Lebih lanjut, dari sisi pendapatan negara, realisasi di sepanjang Januari- September 2020 sebesar Rp 1.159 triliun, setara dengan 68,2 persen dari target APBN dapam Perpres 72/2020 yang sebesar Rp 1.699,9 triliun.
Angka realisasi ini mencatatkan pertumbuhan negatif 13,7 persen apabila dibandingkan dengan realisasi di Januari-September 2019 yang sebesar Rp 1.342,25 triliun.
Untuk belanja negara, realisasinya Rp 1.534,7 triliun, setara dengan 56 persen dari target APBN-Perpres 72/2020 yang sebesar Rp 2.739,2 triliun.
Belanja negara mencatatkan realisasi sebesar Rp 1.841,1 triliun atau tumbuh 15,5 persen apabila dibandingkan dengan periode yang sama di tahun sebelumnya, yaitu sebesar Rp 1.594,46 triliun.
Adapun dari sisi pembiayaan, realisasi sampai dengan akhir September 2020 sebesar Rp 784,7 triliun atau 75,5 persen dari APBN-Perpres 72/2020 sebesar Rp 1.039,2 triliun.
Saksikan video pilihan berikut ini:
Penerimaan Pajak Diprediksi Kurang Rp 500 Triliun dari Target APBN 2020
Sebelumnya, Wakil Menteri Keuangan (Wamenkeu) Suahasi Nazara memproyeksikan Shortfall atau selisih penerimaan pajak dari target APBN 2020 bakal mencapai Rp 500 triliun.

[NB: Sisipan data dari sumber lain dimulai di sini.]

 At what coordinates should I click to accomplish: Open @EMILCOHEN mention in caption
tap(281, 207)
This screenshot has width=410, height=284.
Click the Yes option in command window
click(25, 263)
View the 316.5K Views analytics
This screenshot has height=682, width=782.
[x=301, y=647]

"Penerimaan pajak kita perkirakan Rp 500 riliun tidak akan terkumpul. Artinya kegiatan ekonominya turun dan pemerintah juga memberikan isentif-insentif pajak. Rp 500 triliun kita perkirakan dari anggaran tahun ini tidak akan kita terima," tuturnya dalam sesi teleconference, Selasa (6/10/2020).
Namun di sisi lain, Suahasi mengungkapkan, pemerintah tidak bisa menurunkan belanja negara. Menurut dia, hal tersebut harus di-support dan dinaikan untuk menunjang program pemulihan ekonomi nasional, sehingga postur belanja di APBN meningkat sekitar Rp 200 triliun.

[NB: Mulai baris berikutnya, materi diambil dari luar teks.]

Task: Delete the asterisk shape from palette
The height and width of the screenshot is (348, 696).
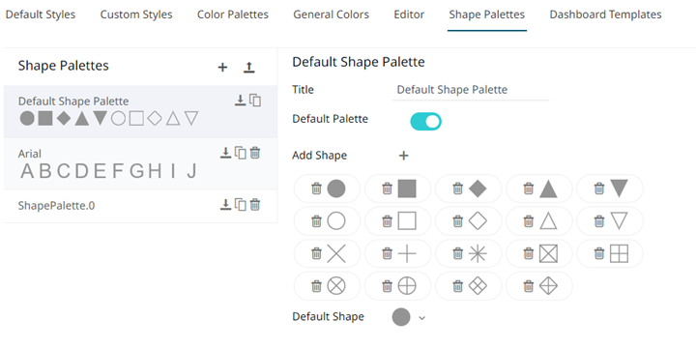Action: [457, 253]
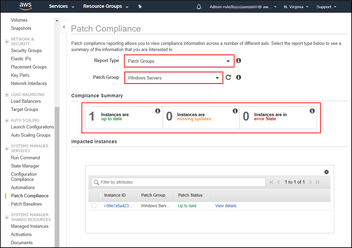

"Kita lakukan defisit APBN menjadi 6,3 persen dari PDB atau sekitar Rp 1.000 triliun. Itu semua ditetapkan dalam bentuk UU Nomor 2 Tahun 2020," jelas dia.
Dengan kondisi defisit seperti ini, pemerintah disebutnya bakal fokus membantu perekonomian sehingga negara bisa lanjutkan proses pemulihan. Langkah ini dilakukan guna mengobati kontraksi ekonomi di kuartal II 2020 yang negatif 5,32 persen.

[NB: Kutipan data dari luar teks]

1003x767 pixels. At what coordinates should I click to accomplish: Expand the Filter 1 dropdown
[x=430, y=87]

"Kita berharap di kuartal III ada pemulihan ekonomi. Mungkin angkanya masih kontraksi, tapi lebih rendah. Kita tunggu angka dari BPS (Badan Pusat Statistik). Sampai kuartal IV pemerintah terus support dari perekonomian," ungkapnya.
Suahasil menceritakan, pertumbuhan ekonomi negatif di kuartal kedua kemarin terjadi lantaran situasi pandemi yang sangat buruk pada April-Mei 2020. Situasinya perlahan mulai berubah ketika mulai ada kegiatan ekonomi di periode Juni-Juli 2020.
"Kegiatan ekonomi mulai meningkat pada bulan Agustus, meski di satu dua titik ada peningkatan Covid-19, tapi ini bagian dari pemulihan. Dengan pemulihan kita berharap di kuartal III ada perbaikan dari pertumbuhan ekonomi," ujar Suahasil.